**To be done:** Count the lines below that contain the string "height", and give only that number.

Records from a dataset
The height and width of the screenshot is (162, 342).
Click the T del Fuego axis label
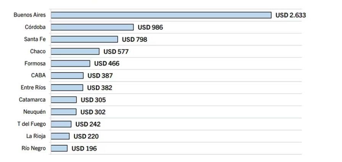coord(31,124)
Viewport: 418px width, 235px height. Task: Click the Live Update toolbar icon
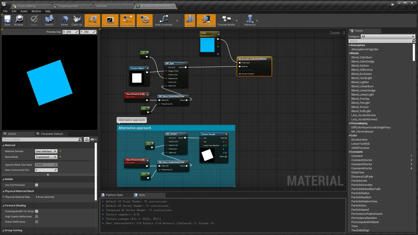[144, 20]
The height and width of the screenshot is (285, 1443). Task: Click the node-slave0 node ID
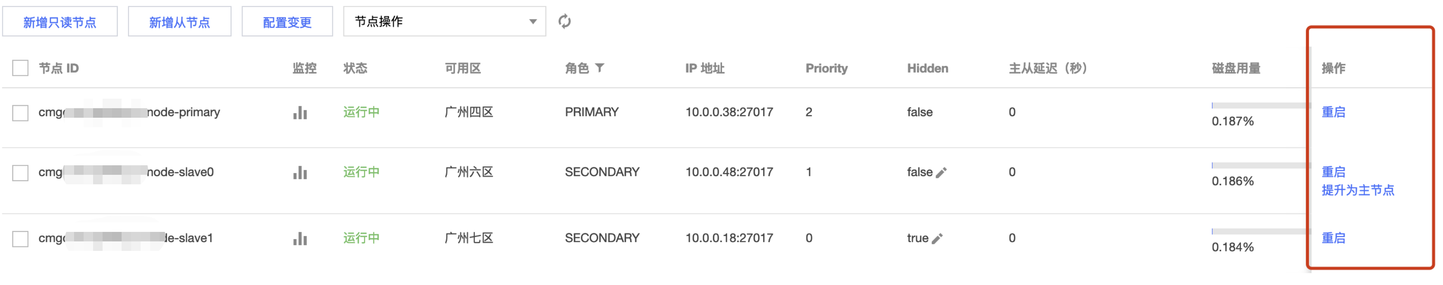click(126, 172)
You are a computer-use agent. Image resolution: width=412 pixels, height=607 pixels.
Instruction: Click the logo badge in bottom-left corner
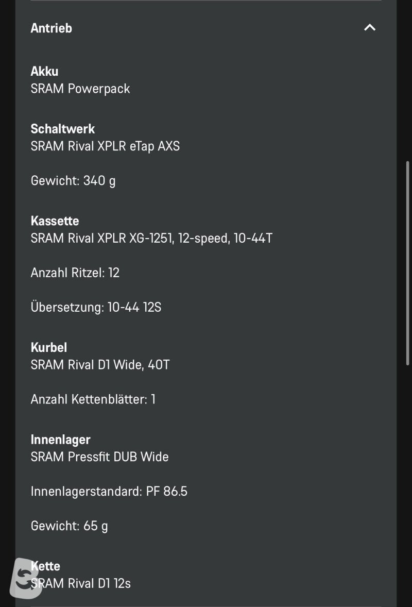25,578
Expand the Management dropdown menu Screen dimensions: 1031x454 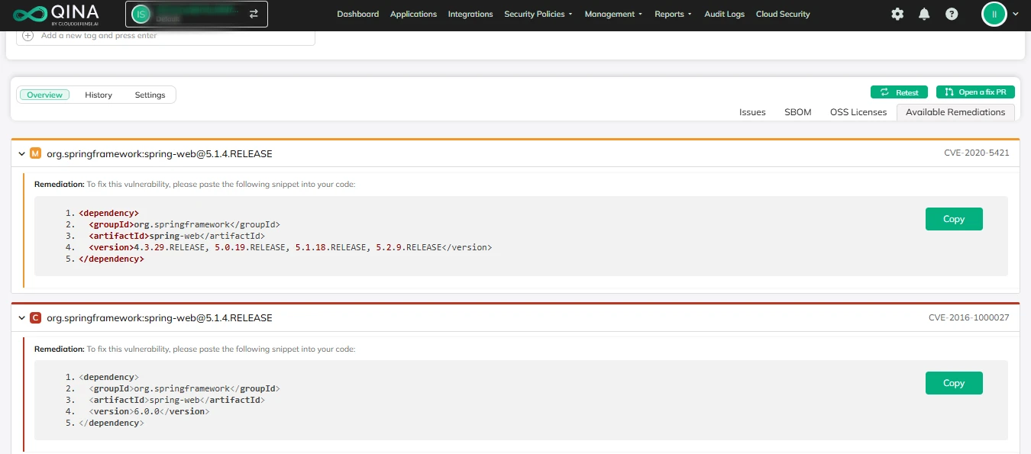[613, 14]
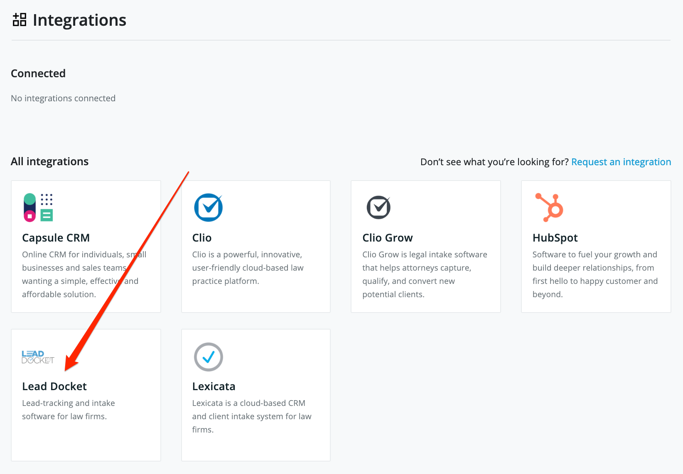The image size is (683, 474).
Task: Click the Clio checkmark logo
Action: [x=208, y=208]
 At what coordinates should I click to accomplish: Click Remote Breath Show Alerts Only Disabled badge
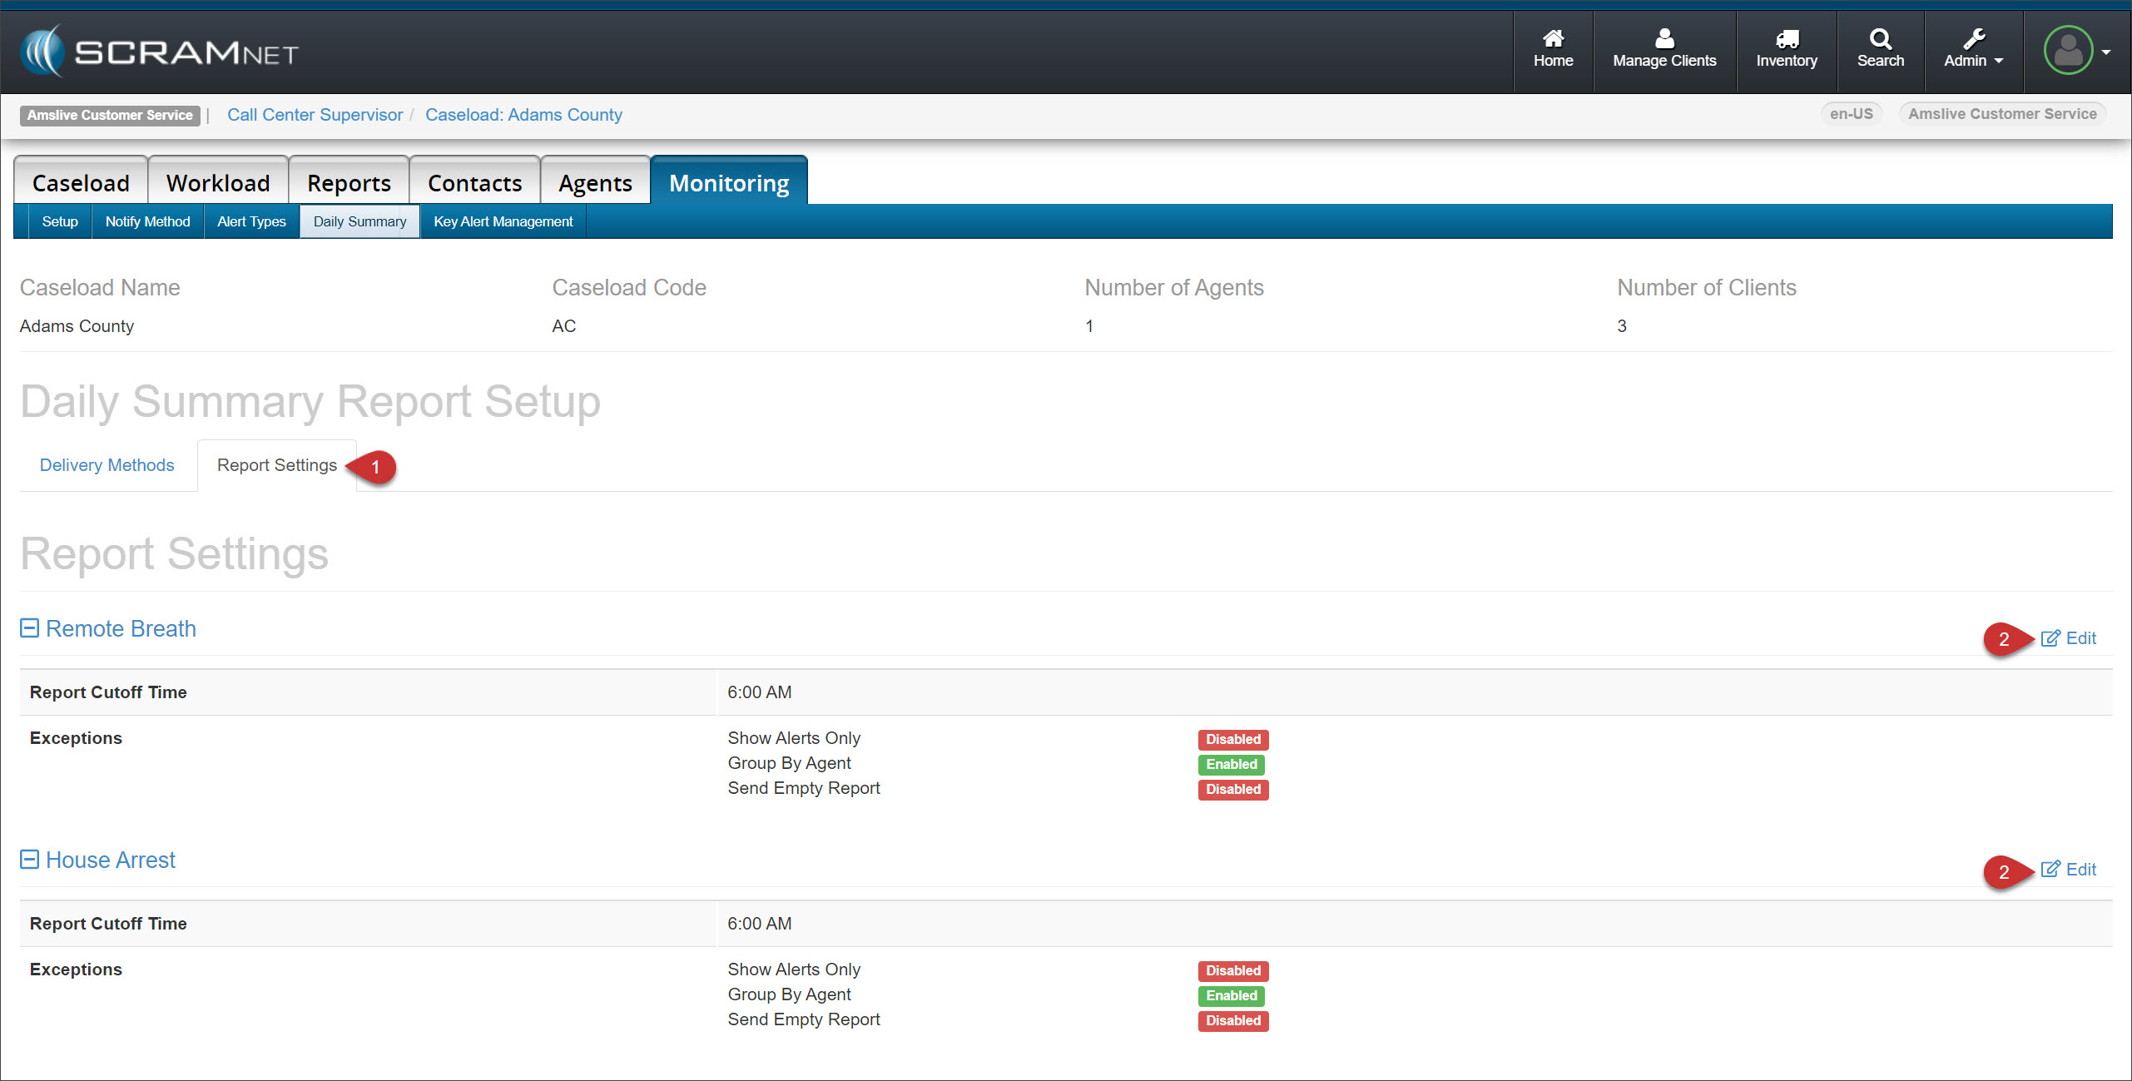1232,740
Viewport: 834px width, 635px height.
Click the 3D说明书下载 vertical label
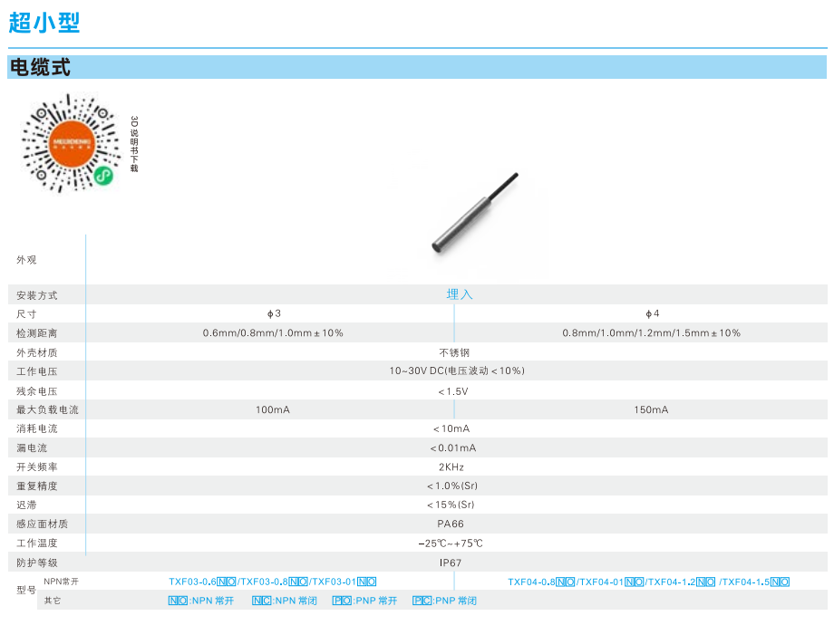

**Full response:** 5